In 2008, there was the adoption of the Protecting Children in the 21st Century Act which stipulated that students in schools be taught on the suitable behavior to have when engaging in online interactions such as on social networking sites and chat rooms (Kraft and Wang 517). This strategy aims at equipping children with the necessary knowledge as pertaining to cyber space activities giving special attention to those activities which could jeopardize the student’s safety. However, according to a survey conducted by the National Computer Security Alliance in 2010, it was reported that the education offered is inadequate in equipping the students with the necessary knowledge and skills on how to interact in a safe manner while online (Kraft and Wang 517).
In addition to the above approaches, there are many states in America that have implemented cyber bullying prevention laws which demand that all education institutions implement anti-cyber bullying policies (Kraft and Wang 518).
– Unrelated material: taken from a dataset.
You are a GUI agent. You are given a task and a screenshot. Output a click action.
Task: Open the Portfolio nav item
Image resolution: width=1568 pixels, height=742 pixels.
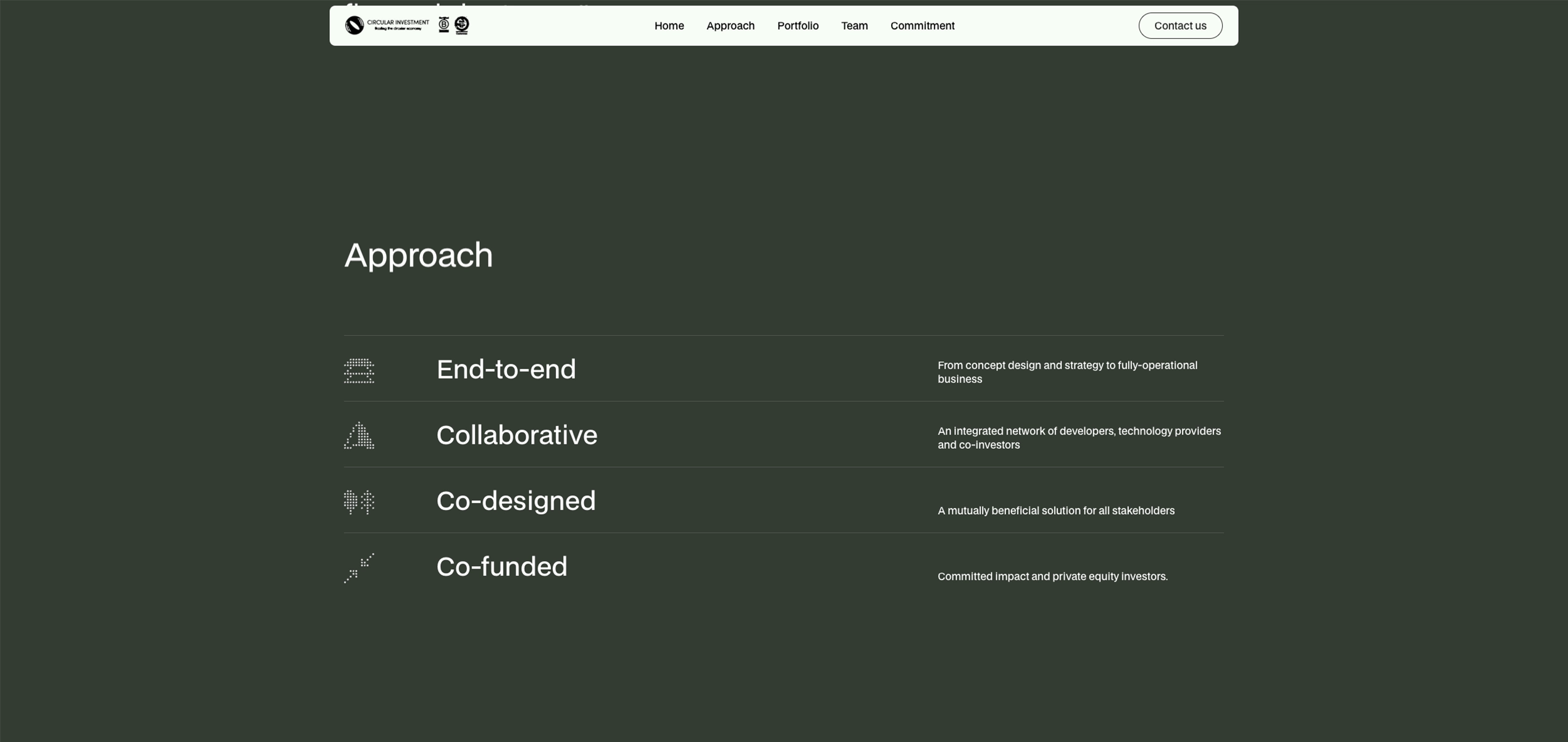(x=797, y=26)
In conclusion, cyber bullying, just like face-to-face bullying has intense negative implications on the bullied victims. Some of the impacts are devastatingly fatal as in the case of suicide bringing to light how crucial measures to mitigate such effects are. Being a newer component of bullying when compared to the traditional face-to-face bullying, little research has been done on the topic of cyber bullying leaving most of its conclusions to be based upon prior face-to-face research findings. In light of this disparity, more research should be done with regards to this topic so as to avail more knowledge. Educating young people on how to safeguard them while browsing the internet should be emphasized at both parent and tutor levels. The perpetrators of this type of bullying could also gain by learning appropriate means of expressing themselves as opposed to engaging in cyber bullying.

Works Cited
Campfield, Caroll. “ Cyber Bullying and Victimization: Psychosocial Characteristics of Bullies,
Victims, and Bully/Victims.” 2008. Web. 6 Apr. 2012.
Fegenbush, Buffy, and Olivier Dianne. “ Cyber Bullying: A Literature Review.” 2-5
March.2009. Web. 6 Apr. 2012.
Kowalsky, Robin. “Cyber Bullying: Recognizing and Treating Victim and Aggressor.”
Psychiatric Times Oct.2008: 45-47. ProQuest. Web. 6 Apr. 2012.
Kraft, Ellen, and Wang Jinchang. “Effectiveness of Cyber Bullying Prevention Strategies: A
Study on Students’ Perspectives.” International Journal of Cyber Criminology3.2(2009):513-535. ProQuest. Web. 6 Apr. 2010.
Williams, Godfrey, and Godfrey Alice. “What is Cyberbullying & How Can Psychiatric-Mental
Nurses Recognize It?” Journal of Psychosocial Nursing and Mental Health Services49.10: 36-41. ProQuest. Web. 6 April 2012.